M. Khodja plaide pour un financement par l’Etat de campagnes d’encouragement et d’incitation à la consommation. Autre contrainte, la majorité des PME de conditionnement de l’huile d’olive font face à la faiblesse de leur trésorerie. Les oléiculteurs réclament l’élargissement du crédit Rfig à la filière oléicole. Il est à souligner que le dernier Conseil des ministres a promis des crédits bonifiés au profit des unités industrielles agro-alimentaires qui octroieront, à leur tour, des préfinancements aux cultivateurs de leurs filières. Le gouvernement a également promis de mettre en place un dispositif de garantie des crédits bancaires destinés aux agriculteurs.
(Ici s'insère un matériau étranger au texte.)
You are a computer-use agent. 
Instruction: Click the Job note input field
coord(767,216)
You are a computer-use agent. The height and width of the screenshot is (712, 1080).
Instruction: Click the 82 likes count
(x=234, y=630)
Mais les oléiculteurs veulent mieux, à l’image des avantages offerts à la filière lait, ils souhaitent l’instauration de primes de rendement à la production et de collecte, d’autant plus que la filière oléicole n’est pas au bout de ses peines.
L’Algérie ne compte aucune unité de raffinage ni d’unités de valorisation du grignon d’olive qui est un sous-produit du processus d’extraction de l’huile d’olive.
Une telle valorisation de ce sous-produit composé des peaux, des résidus de la pulpe et des fragments des noyaux de l’olive peut servir à l’alimentation du bétail ou à l’industrie du bois. «Il faut transformer un problème environnemental en atout économique», plaide M.Khodja.